Edgar Lazarus II, whose ancestors were among the early Sephardic arrivals in the United States, made important contributions to Portland life as an architect and in the city’s sports community.

According to a biography by Edward H. Teague, head of the University of Oregon’s Architecture & Allied Arts Library, Lazarus said that his family, longtime residents of Charleston, SC, came to the Americas from Spain in the 16th century with the explorer Hernando de Soto.

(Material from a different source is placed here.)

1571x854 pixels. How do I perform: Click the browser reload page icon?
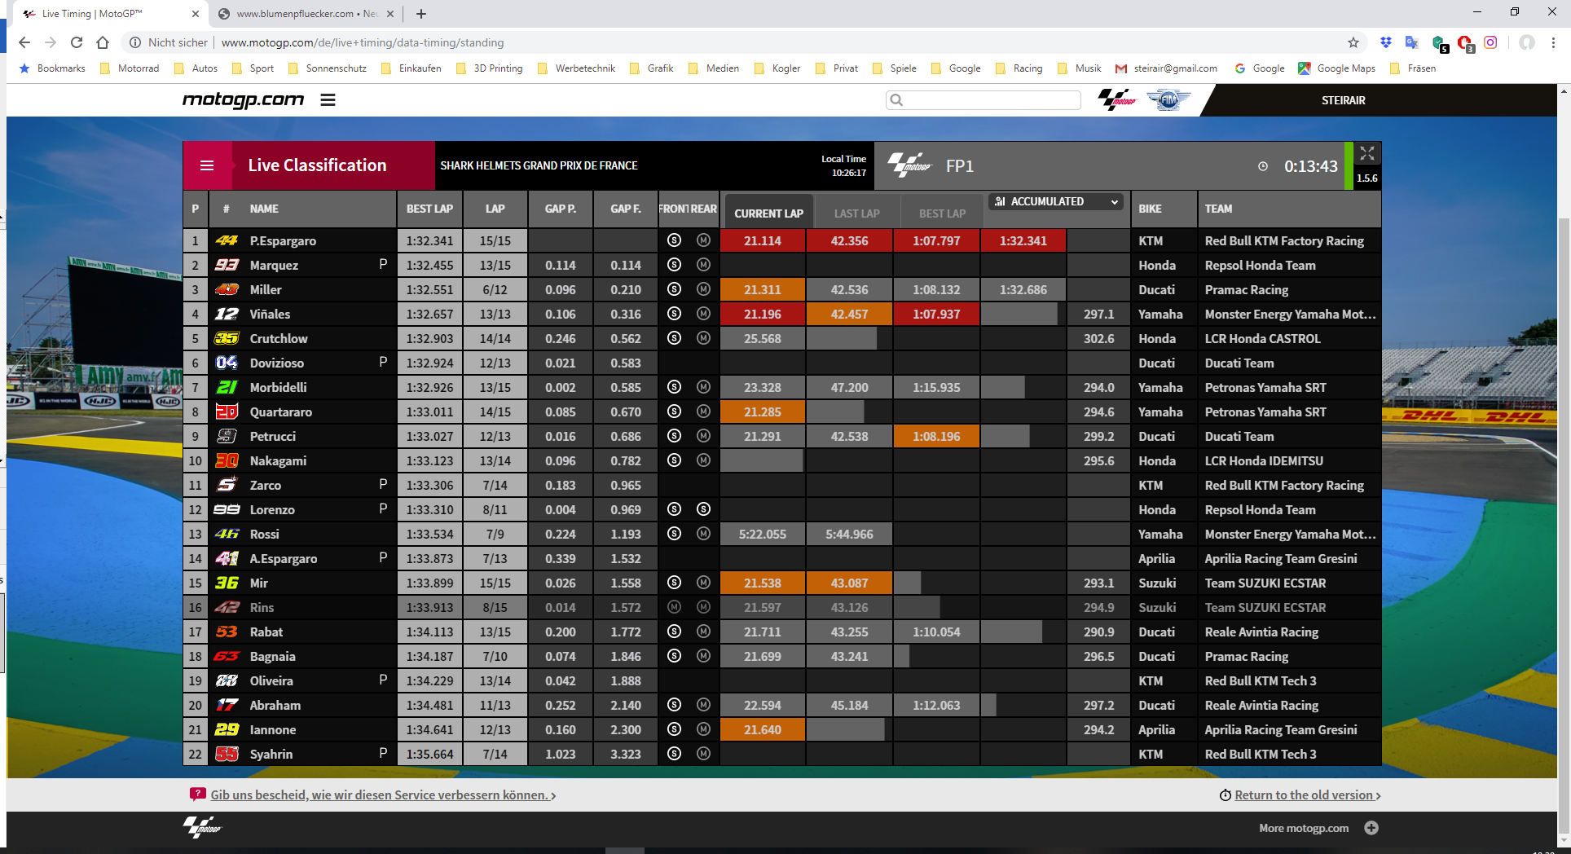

Lazarus was born in Baltimore, MD, in 1868, and graduated from the Maryland Institute of Art and Design in 1888. After briefly working for the military in Washington, D.C., he moved to Portland in 1891, where he at times was a partner in several prominent architectural firms as well as being a solo practitioner.

He is perhaps most noted for his design of the Vista House at Crown Point, but he also designed the Clatsop and Morrow County courthouses, a 1903-04 extension of Portland Pioneer Courthouse and the Palace of Architecture at the 1905 Lewis & Clark Exposition. He also was supervising architect for the Portland Customs House and designed numerous private homes.

In the Jewish community, Lazarus designed the first Neighborhood House and the Ahavai Sholom synagogue on Southwest Park Avenue.
He was a founding member of the Oregon chapter of the American Institute of Architects, also serving as chapter president. He also was a founder of the Portland Hunt Club and designed the first Multnomah Amateur Athletic Club building.

Lazarus died in Portland on Oct. 2, 1939, at the age of 71. Carl Gohs, a Portland architectural writer, said in a 1969 article in The Oregonian that Lazarus “is among the least known of major architects to have practiced in Oregon.”